Information given:
* * *

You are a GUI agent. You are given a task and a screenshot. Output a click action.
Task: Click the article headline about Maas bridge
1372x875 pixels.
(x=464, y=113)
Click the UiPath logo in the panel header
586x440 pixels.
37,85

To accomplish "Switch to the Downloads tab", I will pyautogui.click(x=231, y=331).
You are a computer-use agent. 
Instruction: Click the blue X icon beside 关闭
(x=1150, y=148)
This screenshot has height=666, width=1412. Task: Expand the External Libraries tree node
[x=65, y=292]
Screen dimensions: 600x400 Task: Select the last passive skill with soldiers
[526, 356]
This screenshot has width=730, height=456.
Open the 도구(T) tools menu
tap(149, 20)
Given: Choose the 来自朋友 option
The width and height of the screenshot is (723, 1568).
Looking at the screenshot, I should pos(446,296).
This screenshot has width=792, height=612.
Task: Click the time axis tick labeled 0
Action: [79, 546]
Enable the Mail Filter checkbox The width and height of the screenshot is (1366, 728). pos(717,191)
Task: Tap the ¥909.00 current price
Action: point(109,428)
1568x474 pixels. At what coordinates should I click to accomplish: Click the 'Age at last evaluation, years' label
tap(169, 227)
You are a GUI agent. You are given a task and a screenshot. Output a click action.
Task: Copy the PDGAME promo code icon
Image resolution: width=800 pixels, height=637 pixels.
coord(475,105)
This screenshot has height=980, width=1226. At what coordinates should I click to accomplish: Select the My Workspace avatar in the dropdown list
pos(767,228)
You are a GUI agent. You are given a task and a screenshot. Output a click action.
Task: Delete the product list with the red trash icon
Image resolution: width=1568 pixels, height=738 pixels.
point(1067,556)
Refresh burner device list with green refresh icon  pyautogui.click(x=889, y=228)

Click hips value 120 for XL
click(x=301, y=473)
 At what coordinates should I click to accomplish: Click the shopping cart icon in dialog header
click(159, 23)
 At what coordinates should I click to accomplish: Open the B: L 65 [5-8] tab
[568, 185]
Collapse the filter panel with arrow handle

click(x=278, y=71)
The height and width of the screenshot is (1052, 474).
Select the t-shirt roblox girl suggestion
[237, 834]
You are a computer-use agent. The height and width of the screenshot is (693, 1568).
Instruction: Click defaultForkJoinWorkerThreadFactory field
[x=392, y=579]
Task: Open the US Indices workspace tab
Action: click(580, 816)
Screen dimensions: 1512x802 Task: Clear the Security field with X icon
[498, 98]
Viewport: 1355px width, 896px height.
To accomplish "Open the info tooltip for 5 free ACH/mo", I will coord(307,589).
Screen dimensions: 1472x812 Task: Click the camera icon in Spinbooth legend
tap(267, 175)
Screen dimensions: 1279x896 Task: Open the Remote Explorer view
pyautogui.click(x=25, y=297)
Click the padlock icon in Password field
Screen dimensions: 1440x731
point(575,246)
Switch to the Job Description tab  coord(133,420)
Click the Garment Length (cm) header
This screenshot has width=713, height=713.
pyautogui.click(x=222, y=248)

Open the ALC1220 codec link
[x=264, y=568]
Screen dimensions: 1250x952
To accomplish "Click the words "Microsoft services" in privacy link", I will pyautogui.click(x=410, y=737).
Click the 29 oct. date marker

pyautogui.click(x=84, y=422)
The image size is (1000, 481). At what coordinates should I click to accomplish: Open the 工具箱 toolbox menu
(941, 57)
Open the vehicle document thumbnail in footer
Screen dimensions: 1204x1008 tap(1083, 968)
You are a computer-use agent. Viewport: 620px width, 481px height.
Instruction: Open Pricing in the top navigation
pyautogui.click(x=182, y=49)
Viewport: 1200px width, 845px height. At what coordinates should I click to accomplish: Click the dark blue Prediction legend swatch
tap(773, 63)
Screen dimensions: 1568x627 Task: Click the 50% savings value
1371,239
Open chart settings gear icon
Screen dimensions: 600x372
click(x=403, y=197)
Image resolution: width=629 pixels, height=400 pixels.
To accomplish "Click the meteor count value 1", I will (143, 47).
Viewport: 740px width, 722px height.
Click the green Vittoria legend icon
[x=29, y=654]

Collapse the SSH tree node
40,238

* * *

Exercise aim: What you return must match the listing exactly, with nothing missing.

Written solution:
You are a GUI agent. You are given a task and a screenshot. Output a click action.
Task: Click the article headline about Maas bridge
1372x875 pixels.
(x=464, y=113)
Click the UiPath logo in the panel header
586x440 pixels.
37,85

To accomplish "Switch to the Downloads tab", I will pyautogui.click(x=231, y=331).
You are a computer-use agent. 
Instruction: Click the blue X icon beside 关闭
(x=1150, y=148)
This screenshot has height=666, width=1412. Task: Expand the External Libraries tree node
[x=65, y=292]
Screen dimensions: 600x400 Task: Select the last passive skill with soldiers
[526, 356]
This screenshot has width=730, height=456.
Open the 도구(T) tools menu
tap(149, 20)
Given: Choose the 来自朋友 option
The width and height of the screenshot is (723, 1568).
Looking at the screenshot, I should pos(446,296).
This screenshot has width=792, height=612.
Task: Click the time axis tick labeled 0
Action: [79, 546]
Enable the Mail Filter checkbox The width and height of the screenshot is (1366, 728). pos(717,191)
Task: Tap the ¥909.00 current price
Action: point(109,428)
1568x474 pixels. At what coordinates should I click to accomplish: Click the 'Age at last evaluation, years' label
tap(169, 227)
You are a GUI agent. You are given a task and a screenshot. Output a click action.
Task: Copy the PDGAME promo code icon
Image resolution: width=800 pixels, height=637 pixels.
coord(475,105)
This screenshot has height=980, width=1226. At what coordinates should I click to accomplish: Select the My Workspace avatar in the dropdown list
pos(767,228)
You are a GUI agent. You are given a task and a screenshot. Output a click action.
Task: Delete the product list with the red trash icon
Image resolution: width=1568 pixels, height=738 pixels.
point(1067,556)
Refresh burner device list with green refresh icon  pyautogui.click(x=889, y=228)

Click hips value 120 for XL
click(x=301, y=473)
 At what coordinates should I click to accomplish: Click the shopping cart icon in dialog header
click(159, 23)
 At what coordinates should I click to accomplish: Open the B: L 65 [5-8] tab
[568, 185]
Collapse the filter panel with arrow handle

click(x=278, y=71)
The height and width of the screenshot is (1052, 474).
Select the t-shirt roblox girl suggestion
[237, 834]
You are a computer-use agent. The height and width of the screenshot is (693, 1568).
Instruction: Click defaultForkJoinWorkerThreadFactory field
[x=392, y=579]
Task: Open the US Indices workspace tab
Action: click(580, 816)
Screen dimensions: 1512x802 Task: Clear the Security field with X icon
[498, 98]
Viewport: 1355px width, 896px height.
To accomplish "Open the info tooltip for 5 free ACH/mo", I will coord(307,589).
Screen dimensions: 1472x812 Task: Click the camera icon in Spinbooth legend
tap(267, 175)
Screen dimensions: 1279x896 Task: Open the Remote Explorer view
pyautogui.click(x=25, y=297)
Click the padlock icon in Password field
Screen dimensions: 1440x731
point(575,246)
Switch to the Job Description tab  coord(133,420)
Click the Garment Length (cm) header
This screenshot has width=713, height=713.
pyautogui.click(x=222, y=248)

Open the ALC1220 codec link
[x=264, y=568]
Screen dimensions: 1250x952
To accomplish "Click the words "Microsoft services" in privacy link", I will pyautogui.click(x=410, y=737).
Click the 29 oct. date marker

pyautogui.click(x=84, y=422)
The image size is (1000, 481). At what coordinates should I click to accomplish: Open the 工具箱 toolbox menu
(941, 57)
Open the vehicle document thumbnail in footer
Screen dimensions: 1204x1008 tap(1083, 968)
You are a computer-use agent. Viewport: 620px width, 481px height.
Instruction: Open Pricing in the top navigation
pyautogui.click(x=182, y=49)
Viewport: 1200px width, 845px height. At what coordinates should I click to accomplish: Click the dark blue Prediction legend swatch
tap(773, 63)
Screen dimensions: 1568x627 Task: Click the 50% savings value
1371,239
Open chart settings gear icon
Screen dimensions: 600x372
click(x=403, y=197)
Image resolution: width=629 pixels, height=400 pixels.
To accomplish "Click the meteor count value 1", I will (143, 47).
Viewport: 740px width, 722px height.
Click the green Vittoria legend icon
[x=29, y=654]

Collapse the SSH tree node
40,238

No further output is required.